Wednesday, 4 October 2017

A Matter of Judgement

Earlier this week, Labour peer Lord Adonis shifted his fire from university bosses to judges. Both are often considered (and consider themselves) to be world class; but Adonis tried to use the large increase in the prison population since the 1990’s to claim that the judiciary were far from that. In a series of provocative tweets, he accused them of sins of commission – pushing up the going rate for offences - and omission- failing to stand up to illiberal government criminal justice proposals and the punitive tabloids.

Various legal tweeters rushed to the judges’ defence pointing out that it was New Labour’s criminal justice legislation which had driven up prison numbers while judges simply and faithfully applied the law as they must. As often on twitter, an interesting debate quickly descended into ridicule and abuse, albeit modest by the standards that prevail. I even got caught up in it myself. Having suggested to Adonis that the Sentencing Council – whose president and chair are senior judges-could have done more to limit prison growth since 2010, I retweeted his take that the Council “has followed the Daily Mail out of fear”. I was told by an Oxford academic that my retweet was fostering misunderstanding and I had an obligation to make clear that Adonis’s juvenile view was manifestly wrong.
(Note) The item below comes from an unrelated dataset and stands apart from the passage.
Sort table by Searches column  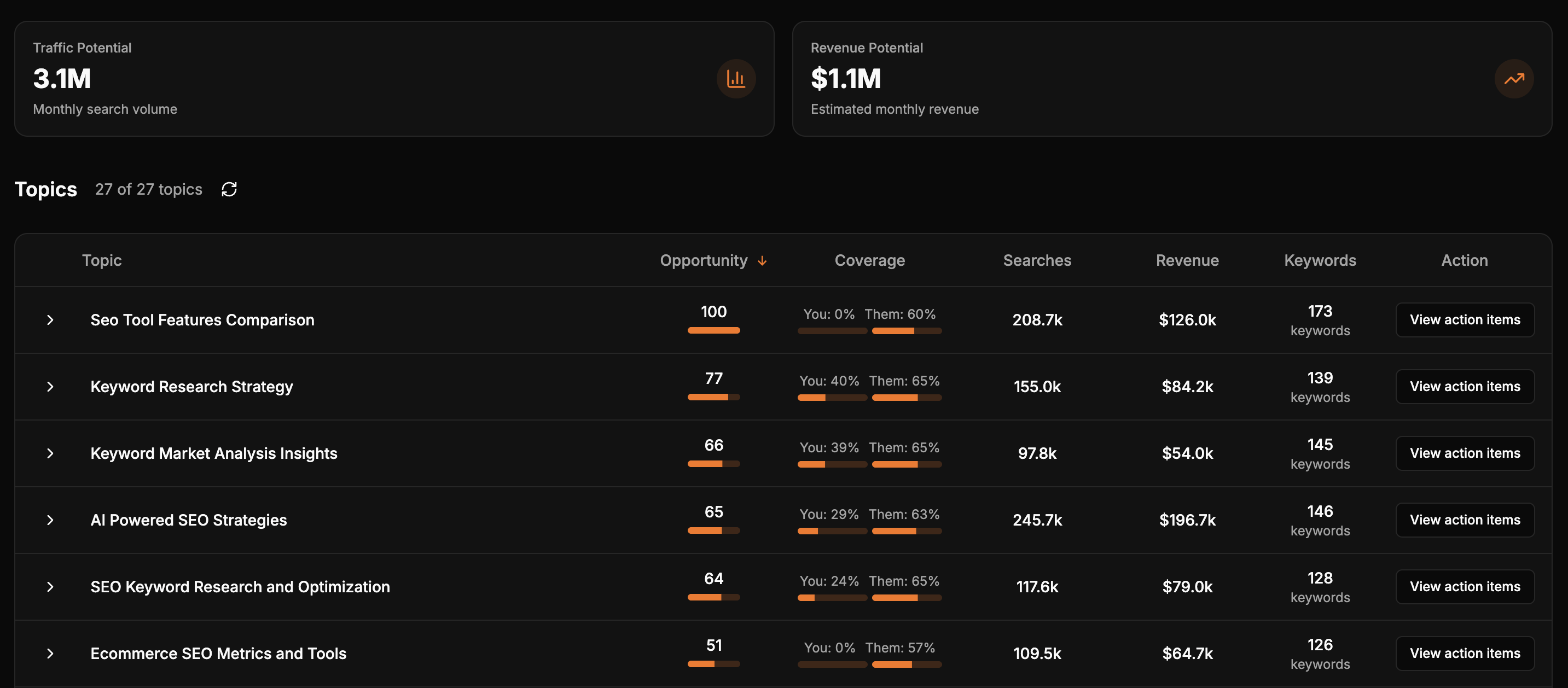(1037, 260)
Adonis may have been unfair on the Council, although it is arguable that of the matters to which they must have regard when producing guidelines, more attention has been paid to the need to promote public confidence than to the costs and effectiveness of sentences. Indeed I have argued this in a report for Transform Justice. But leaving to one side Adonis's combative and somewhat disdainful approach, what of his wider point. How culpable have the judiciary been in the matter of the spiralling prison population in England and Wales?

Mike Hough and colleagues’ detailed study of the 71% rise in the adult prison population from 36,000 in 1991 to 62,000 in 2003 found that tougher sentencing - longer prison sentences for serious crimes and more short prison sentences instead of community penalties -came about through the interplay of an increasingly punitive climate of political and media debate about punishment; legislative changes and new guideline judgements; and sentencers’ perceptions of changes in patterns of offending. So everyone’s to blame.

The study found that statistics did not lend support to sentencers’ beliefs that offenders were becoming more persistent, and committing more serious crimes, although more research was needed about that. Sentencers told researchers that they could resist pressures to ‘get tough’ from the media and the public, but at the same time, “they feel they have a duty to ensure their sentencing decisions reflect and reinforce the norms of wider society.”  It’s not clear where they learn about those norms but the study does not wholly vindicate the legal tweeters who held the judges wholly blameless for booming prison numbers.

Since 2003, it’s Adonis’s former colleagues in the Blair government who have a good deal to answer for.  David Blunkett’s monstrous IPP sentence was used far more than anticipated and new minimum tariffs for murder cases have hauled up the going rate for less lethal crimes of violence. While no doubt it’s the legislature in the dock for these prison boosting measures, could – and should- judges have done more to mitigate their baleful impact through more creative interpretation of the statutory provisions?  Discuss.


One lesson from all this is that Twitter is unlikely to be the best forum for resolving complex legal and constitutional problems. Another is that there’s something of a two nations divide between lawyers and the rest of us. Some in the legal profession, by no means all, seem disproportionately  touchy about criticism from outsiders. Those congratulating each other that their tweets had successfully “schooled” Adonis on his apparently uninformed barbs about the judiciary will I hope  be prepared to engage with the bigger questions he raises.  A proper debate about the roles and responsibilities of the legislature and judges in sentencing policy is long overdue.